(An excerpt from a dataset)
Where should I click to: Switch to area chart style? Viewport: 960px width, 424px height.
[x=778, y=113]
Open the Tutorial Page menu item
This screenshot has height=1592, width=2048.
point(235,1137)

▸ Work instructions
Can you turn all of the lines above into a JSON list of strings, one string per line, leaving out any blank lines?

▸ Task answer
[
  "Where should I click to: Switch to area chart style? Viewport: 960px width, 424px height.",
  "[x=778, y=113]",
  "Open the Tutorial Page menu item",
  "This screenshot has height=1592, width=2048.",
  "point(235,1137)"
]